*Try it*.
Each record below must be written out exactly as given.

===== Material provided

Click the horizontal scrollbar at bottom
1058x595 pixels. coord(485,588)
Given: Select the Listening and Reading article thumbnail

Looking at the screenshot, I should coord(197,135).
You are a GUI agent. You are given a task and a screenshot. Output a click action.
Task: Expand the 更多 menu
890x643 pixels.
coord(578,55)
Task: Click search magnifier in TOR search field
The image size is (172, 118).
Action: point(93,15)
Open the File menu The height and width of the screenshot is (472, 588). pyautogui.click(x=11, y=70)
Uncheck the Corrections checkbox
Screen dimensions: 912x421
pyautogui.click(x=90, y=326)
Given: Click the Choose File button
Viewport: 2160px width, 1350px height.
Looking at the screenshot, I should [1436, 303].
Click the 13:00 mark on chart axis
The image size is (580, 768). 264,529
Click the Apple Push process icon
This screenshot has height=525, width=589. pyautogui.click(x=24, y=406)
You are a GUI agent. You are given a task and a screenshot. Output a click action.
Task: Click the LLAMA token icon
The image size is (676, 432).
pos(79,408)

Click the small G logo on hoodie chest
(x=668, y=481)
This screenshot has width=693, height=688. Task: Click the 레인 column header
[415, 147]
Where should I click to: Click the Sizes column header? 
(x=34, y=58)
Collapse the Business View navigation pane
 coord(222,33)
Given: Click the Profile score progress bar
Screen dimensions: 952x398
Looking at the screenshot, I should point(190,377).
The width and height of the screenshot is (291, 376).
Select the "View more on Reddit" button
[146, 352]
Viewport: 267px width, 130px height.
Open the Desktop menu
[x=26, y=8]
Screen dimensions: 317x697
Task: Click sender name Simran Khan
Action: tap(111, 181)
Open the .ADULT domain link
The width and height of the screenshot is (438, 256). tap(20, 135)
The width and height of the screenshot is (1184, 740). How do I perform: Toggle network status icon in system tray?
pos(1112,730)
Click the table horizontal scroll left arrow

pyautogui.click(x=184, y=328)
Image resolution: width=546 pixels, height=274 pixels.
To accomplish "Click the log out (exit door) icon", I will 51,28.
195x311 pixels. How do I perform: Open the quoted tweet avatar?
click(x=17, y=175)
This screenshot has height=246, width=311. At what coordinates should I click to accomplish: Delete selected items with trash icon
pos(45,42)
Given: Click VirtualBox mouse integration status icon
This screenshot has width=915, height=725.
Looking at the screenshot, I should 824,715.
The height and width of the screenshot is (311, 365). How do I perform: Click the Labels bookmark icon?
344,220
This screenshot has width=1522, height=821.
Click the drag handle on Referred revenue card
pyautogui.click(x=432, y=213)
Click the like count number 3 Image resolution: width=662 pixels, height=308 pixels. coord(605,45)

==========

*Answer box*.
Click the horizontal scrollbar at bottom
1058x595 pixels. coord(485,588)
Given: Select the Listening and Reading article thumbnail

Looking at the screenshot, I should coord(197,135).
You are a GUI agent. You are given a task and a screenshot. Output a click action.
Task: Expand the 更多 menu
890x643 pixels.
coord(578,55)
Task: Click search magnifier in TOR search field
The image size is (172, 118).
Action: point(93,15)
Open the File menu The height and width of the screenshot is (472, 588). pyautogui.click(x=11, y=70)
Uncheck the Corrections checkbox
Screen dimensions: 912x421
pyautogui.click(x=90, y=326)
Given: Click the Choose File button
Viewport: 2160px width, 1350px height.
Looking at the screenshot, I should [1436, 303].
Click the 13:00 mark on chart axis
The image size is (580, 768). 264,529
Click the Apple Push process icon
This screenshot has height=525, width=589. pyautogui.click(x=24, y=406)
You are a GUI agent. You are given a task and a screenshot. Output a click action.
Task: Click the LLAMA token icon
The image size is (676, 432).
pos(79,408)

Click the small G logo on hoodie chest
(x=668, y=481)
This screenshot has width=693, height=688. Task: Click the 레인 column header
[415, 147]
Where should I click to: Click the Sizes column header? 
(x=34, y=58)
Collapse the Business View navigation pane
 coord(222,33)
Given: Click the Profile score progress bar
Screen dimensions: 952x398
Looking at the screenshot, I should point(190,377).
The width and height of the screenshot is (291, 376).
Select the "View more on Reddit" button
[146, 352]
Viewport: 267px width, 130px height.
Open the Desktop menu
[x=26, y=8]
Screen dimensions: 317x697
Task: Click sender name Simran Khan
Action: tap(111, 181)
Open the .ADULT domain link
The width and height of the screenshot is (438, 256). tap(20, 135)
The width and height of the screenshot is (1184, 740). How do I perform: Toggle network status icon in system tray?
pos(1112,730)
Click the table horizontal scroll left arrow

pyautogui.click(x=184, y=328)
Image resolution: width=546 pixels, height=274 pixels.
To accomplish "Click the log out (exit door) icon", I will 51,28.
195x311 pixels. How do I perform: Open the quoted tweet avatar?
click(x=17, y=175)
This screenshot has height=246, width=311. At what coordinates should I click to accomplish: Delete selected items with trash icon
pos(45,42)
Given: Click VirtualBox mouse integration status icon
This screenshot has width=915, height=725.
Looking at the screenshot, I should 824,715.
The height and width of the screenshot is (311, 365). How do I perform: Click the Labels bookmark icon?
344,220
This screenshot has width=1522, height=821.
Click the drag handle on Referred revenue card
pyautogui.click(x=432, y=213)
Click the like count number 3 Image resolution: width=662 pixels, height=308 pixels. coord(605,45)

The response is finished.